:: To do ::
Search the records for "agent" and copy each line that holds it.

:: Data extract ::
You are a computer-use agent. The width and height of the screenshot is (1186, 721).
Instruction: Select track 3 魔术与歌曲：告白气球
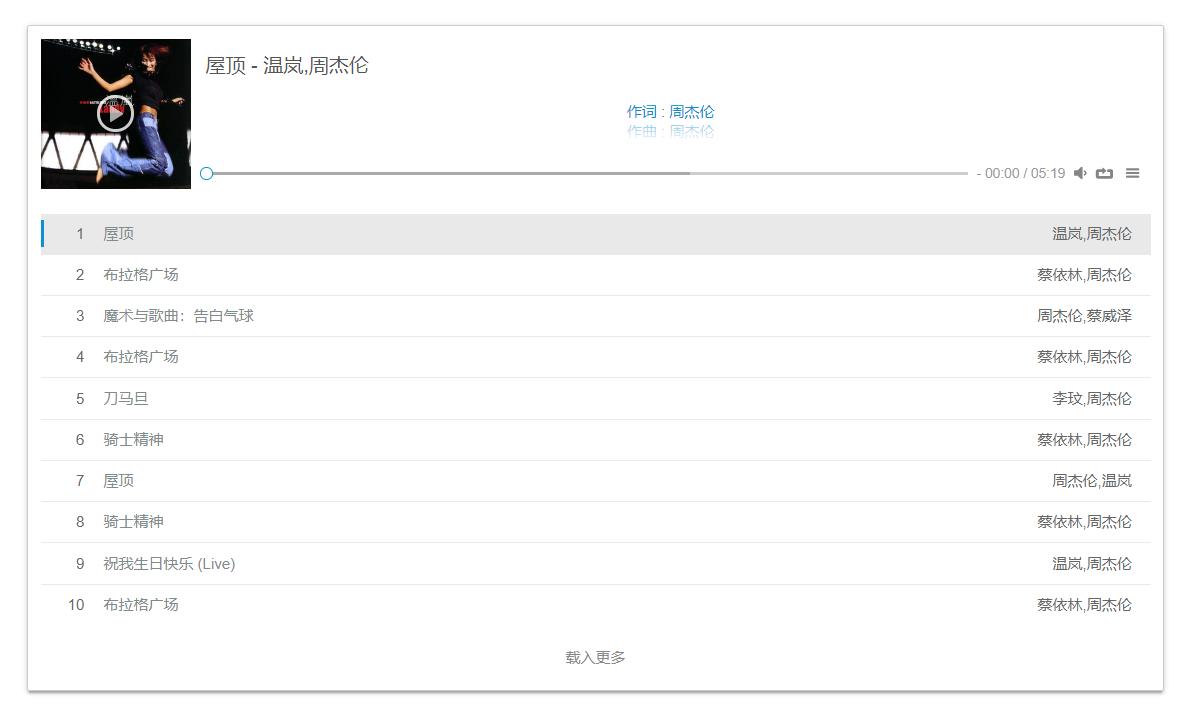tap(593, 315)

* * *

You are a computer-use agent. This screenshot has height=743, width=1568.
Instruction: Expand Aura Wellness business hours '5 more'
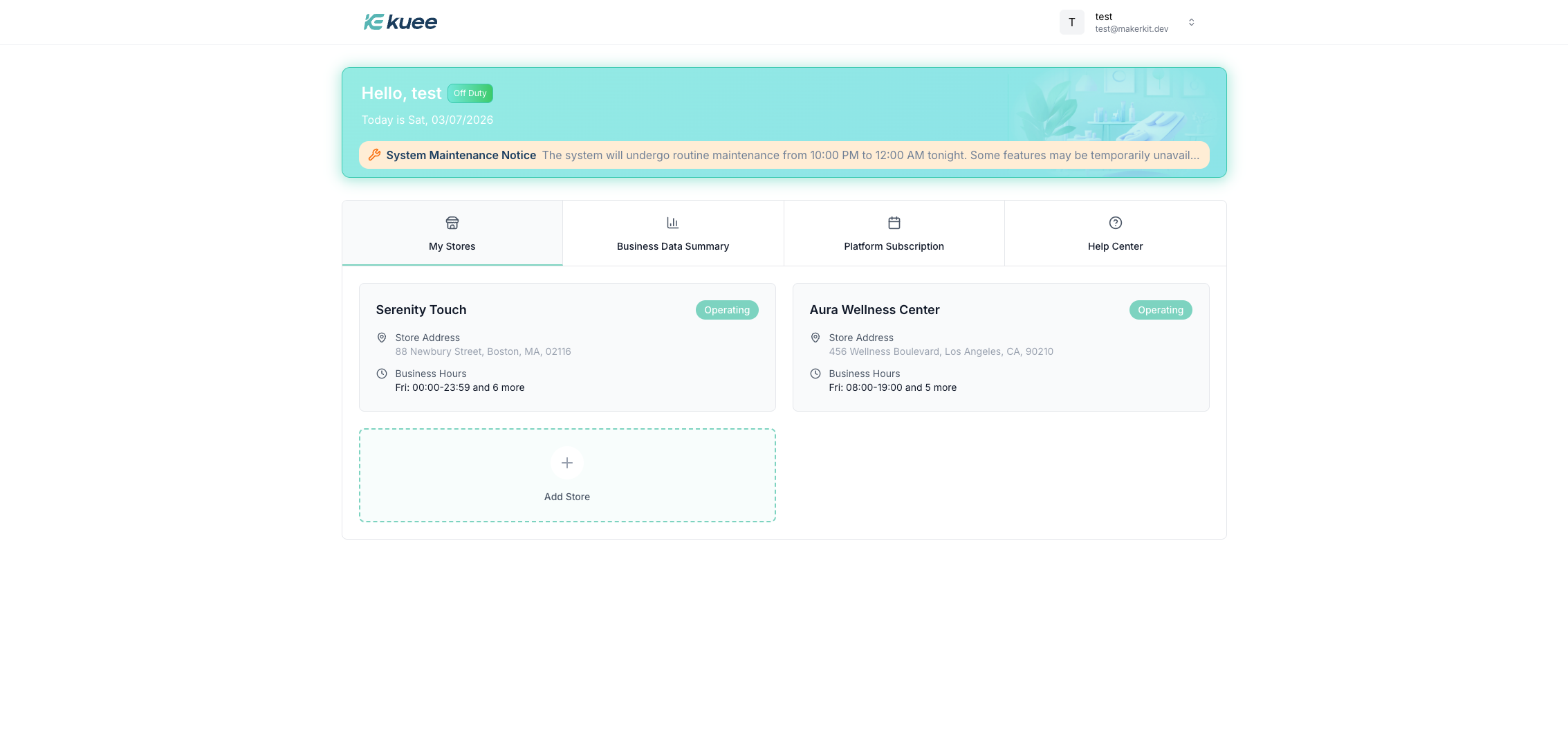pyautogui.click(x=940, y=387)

---

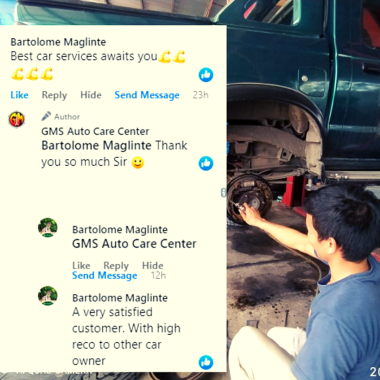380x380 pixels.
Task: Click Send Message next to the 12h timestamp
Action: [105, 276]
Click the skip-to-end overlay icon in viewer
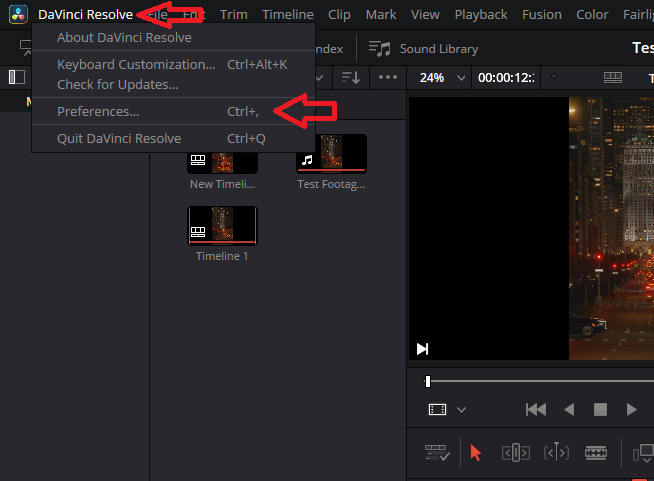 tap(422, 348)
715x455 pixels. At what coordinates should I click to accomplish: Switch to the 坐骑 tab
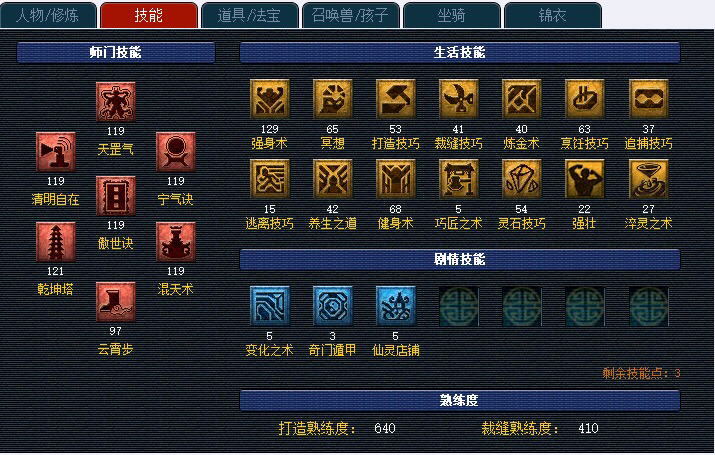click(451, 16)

:: Output of the task ::
You are a computer-use agent. The width and height of the screenshot is (1186, 721).
You are a computer-use agent. This screenshot has height=743, width=1568.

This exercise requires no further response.